Positive data from a phase 1 clinical trial for bemdaneprocel, a stem cell-derived investigational therapeutic for treating Parkinson’s disease, have been announced by its manufacturer.

The data were presented at the International Congress of Parkinson’s Disease and Movement Disorders in Copenhagen.

According to a joint release, the study met its primary objective of demonstrating safety and tolerability in all 12 participants in the study’s low and high dose cohorts, with no serious adverse events reported related up to 1 year. In addition, 18F-DOPA positron emission tomography (PET) imaging scans — which are employed to visualize and assess dopaminergic activity in PD — showed evidence of cell survival and engraftment in both the low and high dose cohorts.

“The need for new therapies to help patients struggling with Parkinson’s disease is clear,” Ahmed Enayetallah, senior VP and head of development at BlueRock Therapeutics, a clinical stage cell therapy company and a subsidiary of Bayer AG, said in the release. “We are excited to be sharing the results and look forward to advancing bemdaneprocel to the next stage of clinical testing.”
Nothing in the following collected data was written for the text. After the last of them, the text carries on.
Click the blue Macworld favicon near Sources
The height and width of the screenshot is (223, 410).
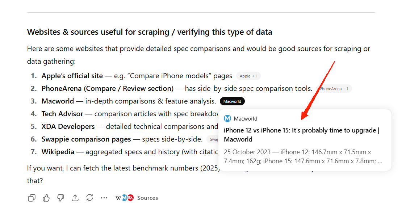125,198
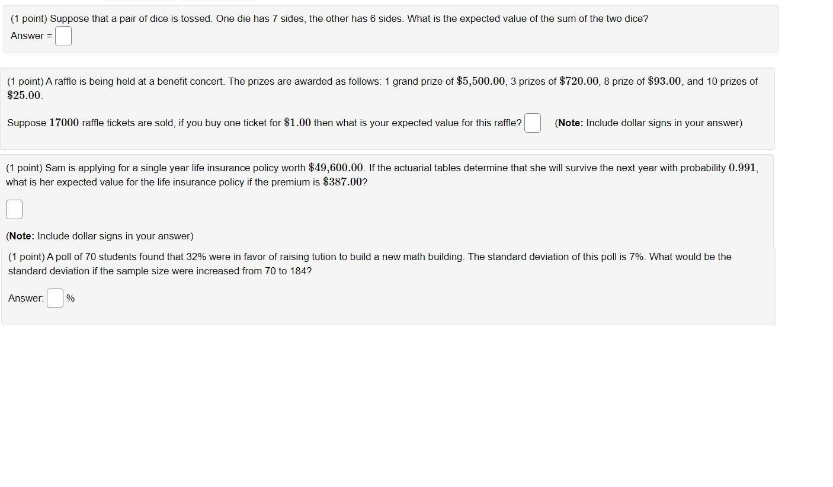Viewport: 833px width, 487px height.
Task: Click the $387.00 premium amount
Action: [x=342, y=182]
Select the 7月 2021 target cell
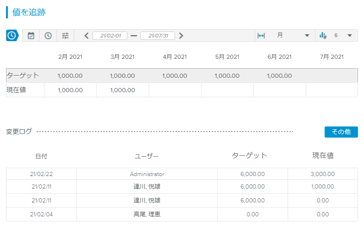 tap(331, 76)
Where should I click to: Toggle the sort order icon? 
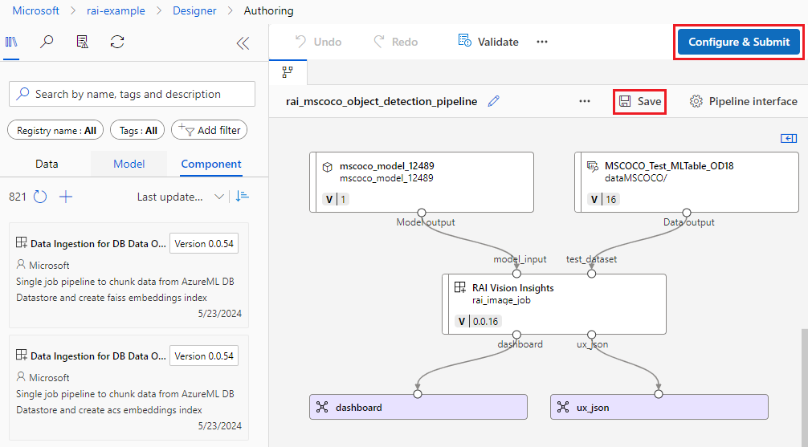243,197
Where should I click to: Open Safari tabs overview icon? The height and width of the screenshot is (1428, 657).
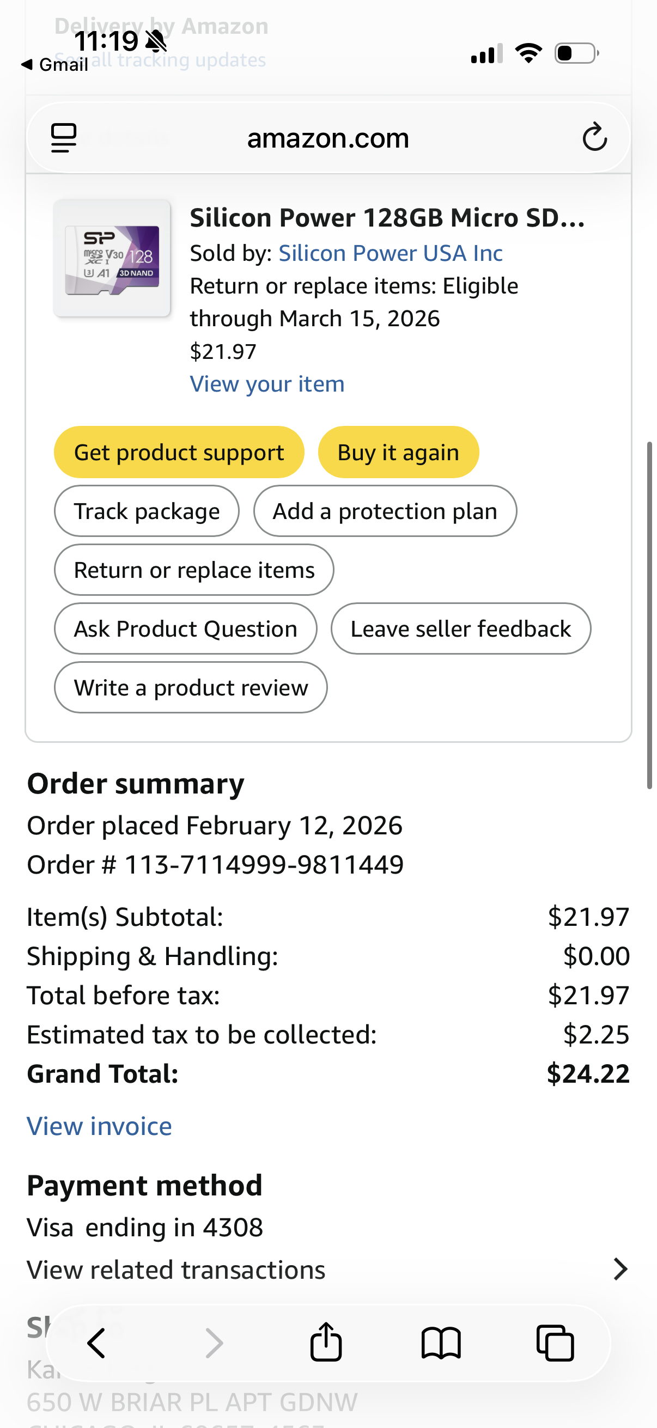tap(555, 1343)
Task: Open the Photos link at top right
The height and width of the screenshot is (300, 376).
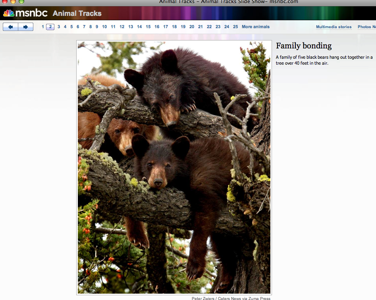Action: 366,27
According to the release, both cohorts showed improvements in the secondary exploratory clinical endpoints as measured by the MDS-Unified Parkinson’s Disease Rating Scale Part III (MDS-UPDRS Part III) and the Hauser Diary, which assess PD severity in motor symptoms.

In the high dose cohort, MDS-UPDRS Part III measured in the “off” medication state logged a reduction of 13 points compared with baseline compared with a reduction of 7.6 points for the low dose group. For Hauser Diary assessments, those in the high dose cohort showed an improvement of 2.16 hours in the “on” state without troubling dyskinesia compared with baseline, while “off” time decreased by 1.91 hours, compared with 0.72 hours “on” and 0.75 hours “off” for the low dose cohort.

“The data from this Phase I open label study are extremely encouraging,” Claire Henchcliffe, MD, chair of the UCI School of Medicine department of neurology at the University of California, Irvine, and one of the study’s principal investigators, said in the release. “Meeting the study’s primary objective for safety and tolerability along with initial improvements seen in clinical outcomes represents a great step forward.”

Based on the data, Bayer and BlueRock plan to commence a phase 2 study that is expected to begin enrollment in the first half of 2024.